There were numerous other issues with I will spare the reader. This should be a sufficient bases of material to make my point.
If you are still reading this lengthy review, the following paragraphs is where I hope to really illustrate how bad things can get. I was willing to work with Clera on continuing with the project. As I stated, I am happy with the product itself. I had a number of exchanges with the sales rep to schedule phase two (approx 17k). Unfortunately, there were more exchanges than should have been necessary as the rep appeared to have forgotten the terms of the original agreement. I completely understand he surely has numerous customers and we would get it resolved in a number of interactions. In the final interaction I feel we were in complete alignment - the quote looked good. There was a modest price increase year-over-year (to be expected) but I was shocked at the fact he asserted this cost was entirely due to US trade tariffs.
Ironically, I don't care why prices have gone up. We have had a number of domestic/provincial policies come into play the past 12 months that surely must be driving up cost. Oil prices are up, etc. I was tired of how hard it was to just get an updated quote. I felt I was constantly being misdirected, and being subjected to smoke sales tactics. I responded with how I felt. I was tough on him, I respected he was in sales and I appreciate the task of following a playbook. I was fine with the cost but tired of this being so hard. I asked to accelerate the project, and asked the quote be expanded to cover a much larger portion of the remaining install (approx 30k). His response was, in short: he had tried his best, he was insulted, and I was longer a customer Clera is interested in doing business with.

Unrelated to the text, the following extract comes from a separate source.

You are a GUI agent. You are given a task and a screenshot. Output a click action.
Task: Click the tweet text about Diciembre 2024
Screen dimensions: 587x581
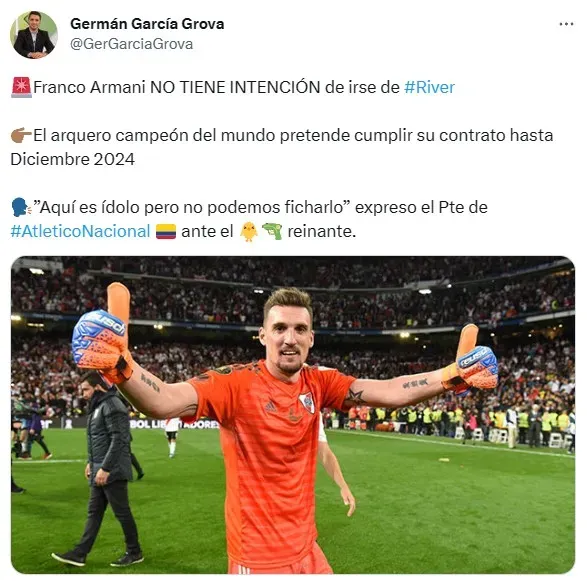(x=282, y=147)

So, I find myself out of pocket approx 20k for the existing installed windows, about 10k for an architect to try and work through issues, and having to pause/re-spec a 55k siding project that was completely detailed to work with these windows. I have lost countless nights of sleep.
I am really happy for all of the customers with positive reviews. This is how it should be. However, sometimes things do go wrong. We work through issues first by communicating. Sometimes as part of communication people hear things that they do not want to hear. The first time a company and a customer have a disagreement on intent or perception, does not justify all of the companies commitments to that customer are unilaterally dismissed.
I did my homework, I did everything I could to attempt to make this project work. This is my story. Thanks for reading.
Richard
Post response edit:
In response to the company response, I do not feel any attempt was made to make the customer happy. I only ever heard a sales rep who shouted at me when I asserted that I was unhappy. There was no attempt by any additional person from the company to have a dialog. What I see is a classic case of 'bury it and move on to the next customer'. Calling out the customers name in response illustrates a complete disregard for the privacy of their customer's. I am still a customer I have 20k worth of the company's product and services installed and not being warranted. It appears to be a continuing effort to deflect all shortcomings entirely onto the customer.
I have had some craftsmen out to the house to attempt to move this project forward. I have been assured that my concerns are not unfounded and to quote one gentlemen 'the method the windows are installed are pretty much the worst possible way you can install a window short of putting it in backwards'.